RvS: bij inreizen voor afloop van het inreisverbod wordt de termijn tijdelijk geschorst

Gelet op de Terugkeerrichtlijn dient de staatssecretaris een inreisverbod uit te vaardigen voor een op de situatie van een vreemdeling toegespitste duur. De Terugkeerrichtlijn voorziet daarnaast niet in de mogelijkheid dat die duur wordt verlengd. Indien het standpunt van de staatssecretaris zou worden gevolgd dat de termijn van een inreisverbod opnieuw begint te lopen als een vreemdeling in strijd met een geldend inreisverbod de Europese Unie toch inreist, leidt dit feitelijk alsnog tot verlenging van die duur. Bovendien kan dit ook leiden tot situaties waarin de totale duur van een inreisverbod niet meer in verhouding staat tot de oorspronkelijke duur ervan. Hierbij valt bijvoorbeeld te denken aan de situatie dat een vreemdeling zich een maand voor afloop van de termijn waarvoor het inreisverbod is uitgevaardigd op het grondgebied van de Europese Unie begeeft. Dit is tegen de achtergrond van de in de overwegingen van de Terugkeerrichtlijn opgenomen billijke regels en het beginsel van evenredigheid niet aanvaardbaar. Gelet op het voorgaande heeft de staatssecretaris zich dan ook ten onrechte op het standpunt gesteld dat de termijn geheel opnieuw begint te lopen als een vreemdeling in strijd met een geldend inreisverbod de Europese Unie inreist.
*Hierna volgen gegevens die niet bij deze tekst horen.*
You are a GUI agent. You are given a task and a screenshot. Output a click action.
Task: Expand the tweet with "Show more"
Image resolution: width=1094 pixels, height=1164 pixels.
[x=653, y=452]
Gelet op het bovenstaande is de Afdeling dan ook van oordeel dat het inreisverbod wordt geschorst als een vreemdeling in strijd met een geldend inreisverbod de Europese Unie inreist. Dit betekent dat het lopen van de termijn tijdelijk wordt onderbroken en weer verder loopt zodra die vreemdeling het grondgebied van de Europese Unie opnieuw heeft verlaten.